[DATASET RECORDS Boundary: Start]
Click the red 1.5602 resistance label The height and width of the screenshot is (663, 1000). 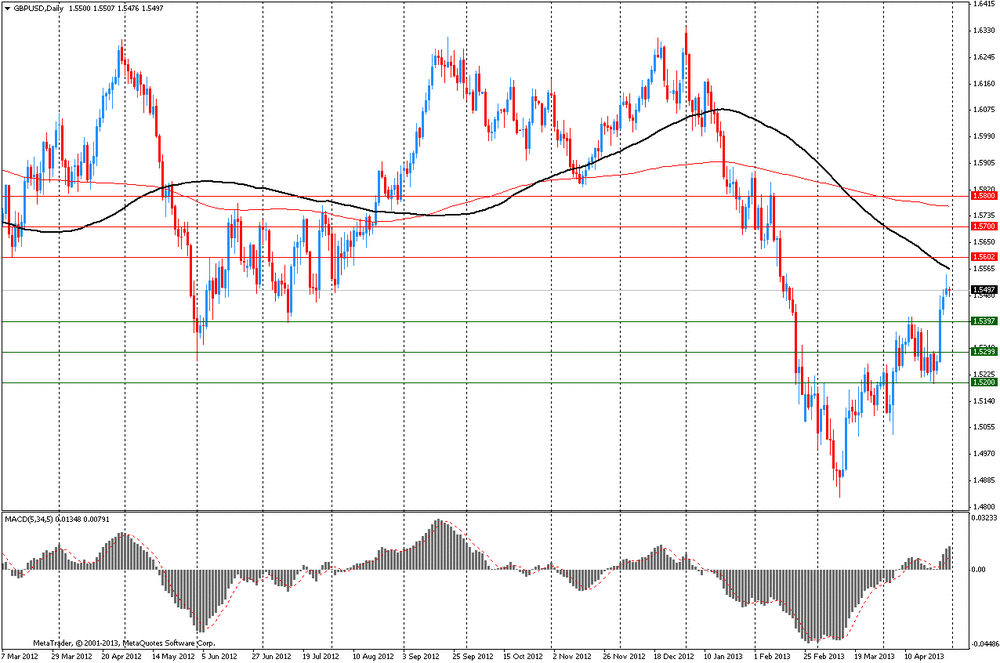(983, 258)
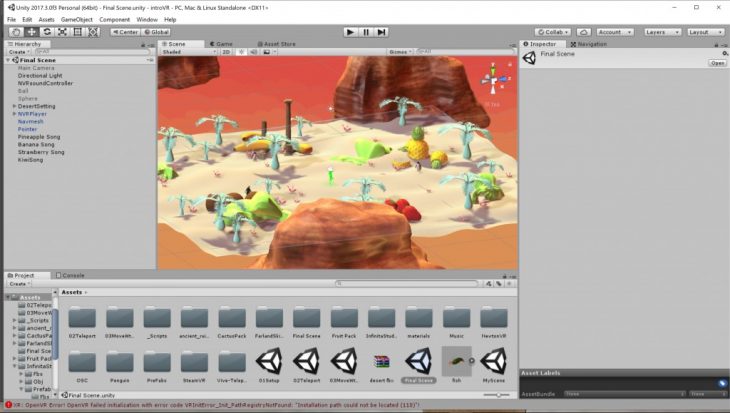Open the GameObject menu
The width and height of the screenshot is (730, 413).
tap(76, 19)
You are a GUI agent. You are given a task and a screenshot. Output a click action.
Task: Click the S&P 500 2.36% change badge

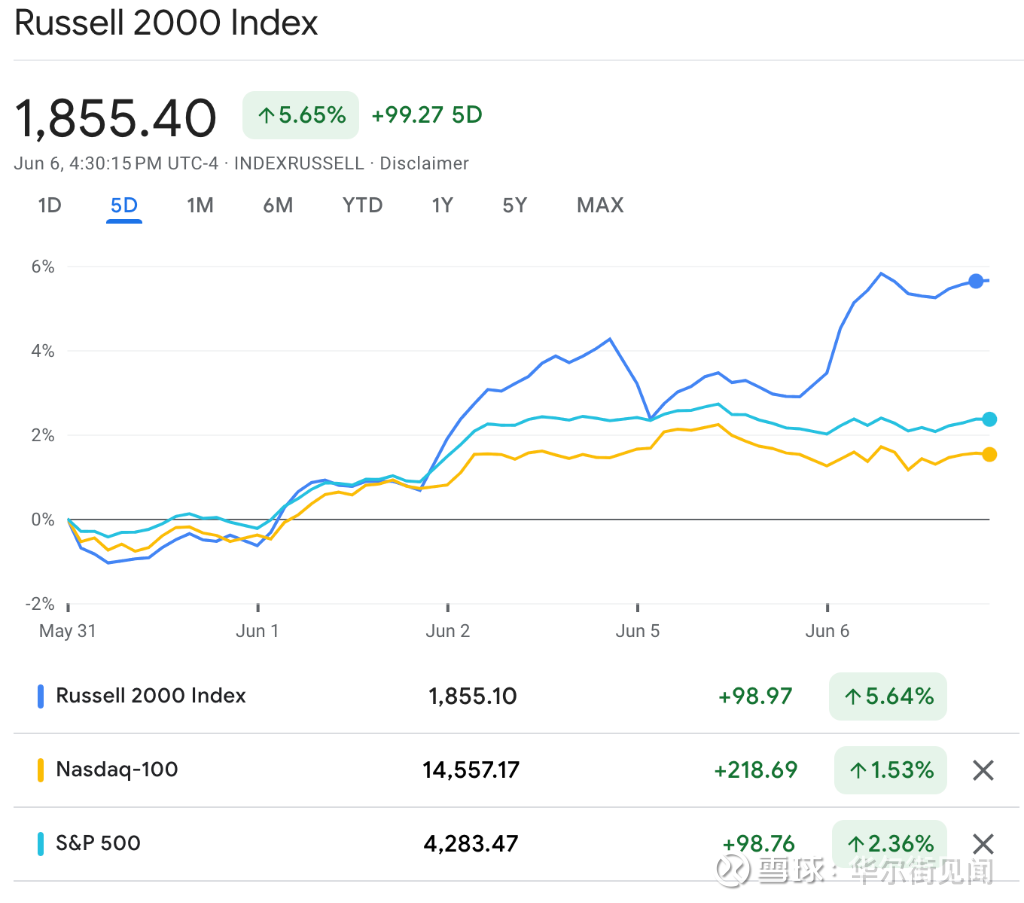(889, 843)
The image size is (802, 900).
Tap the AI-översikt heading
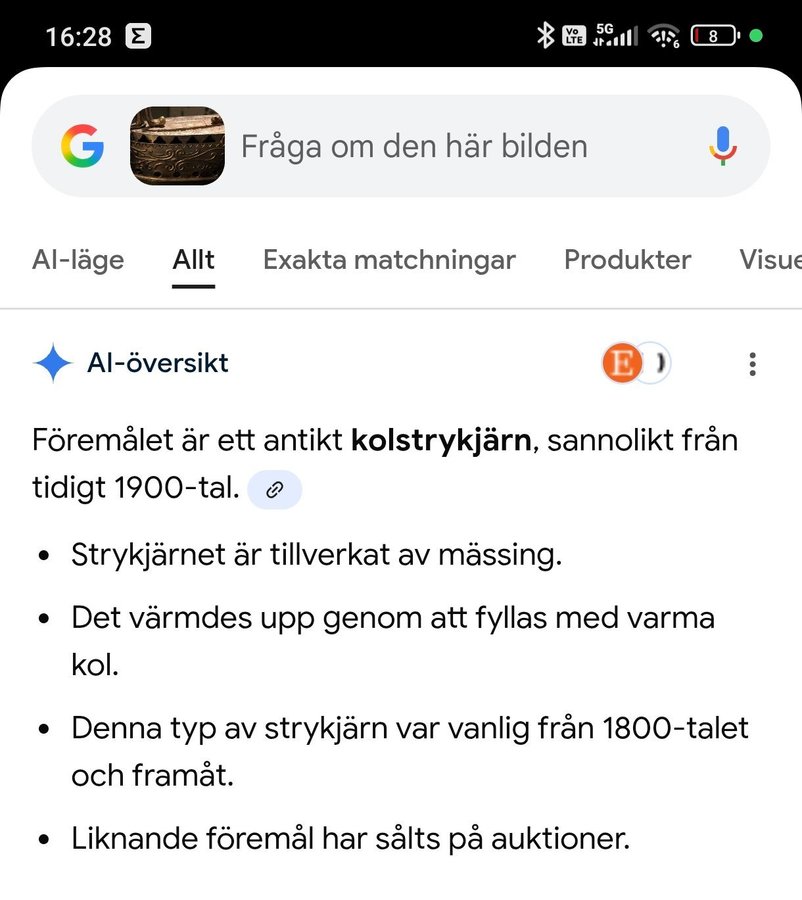click(157, 363)
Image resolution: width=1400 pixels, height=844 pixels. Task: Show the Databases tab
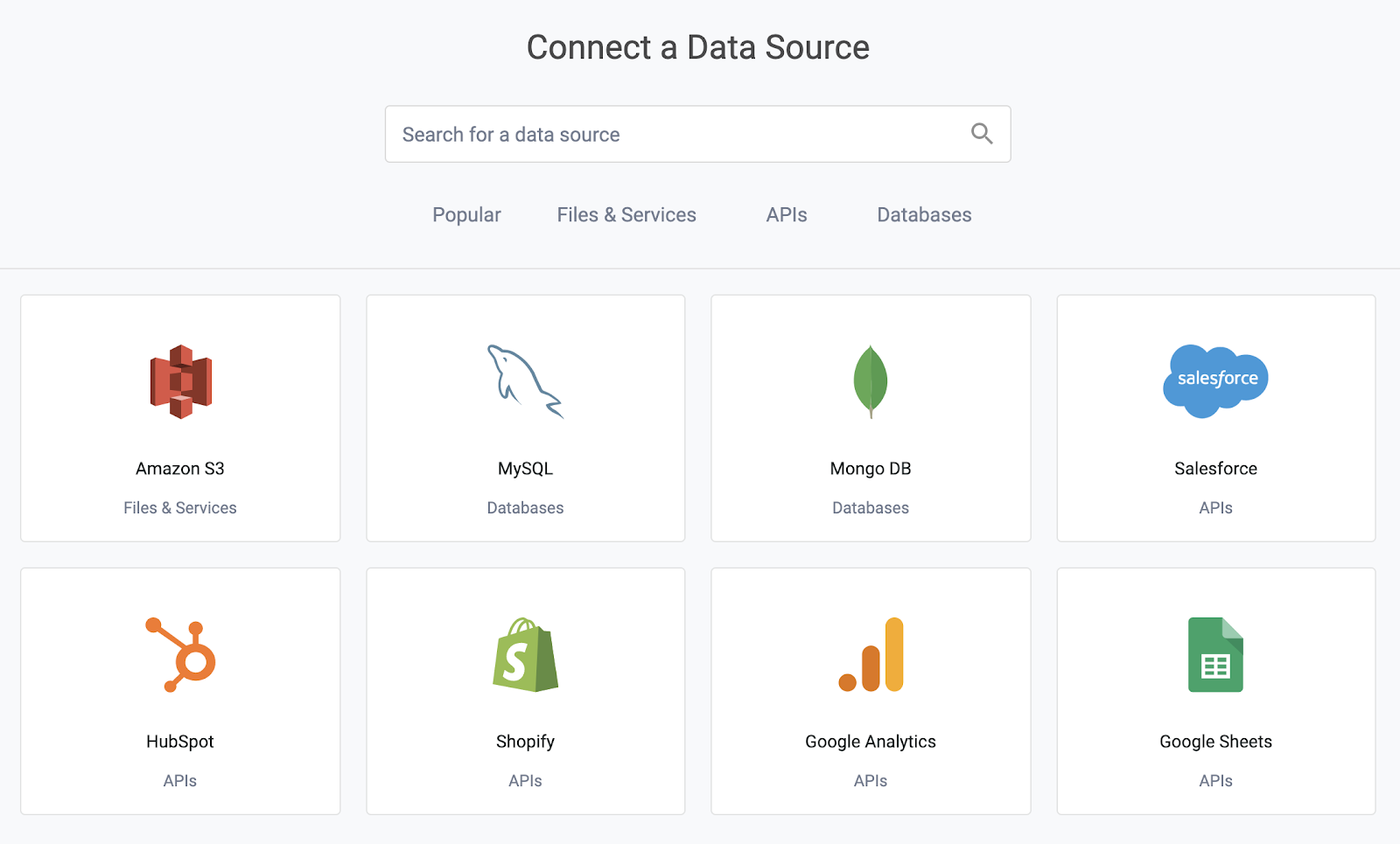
[DATASET RECORDS Boundary: End]
GOAL OF THE EXERCISE:
Emit an exact copy of the lines from the line bearing "You are a GUI" through the last line above, inclusive, and leave the images out.

TASK ANSWER:
You are a GUI agent. You are given a task and a screenshot. Output a click action.
Task: Click the S&P 500 2.36% change badge

(889, 843)
The image size is (802, 900).
Tap the AI-översikt heading
click(157, 363)
Image resolution: width=1400 pixels, height=844 pixels. Task: Show the Databases tab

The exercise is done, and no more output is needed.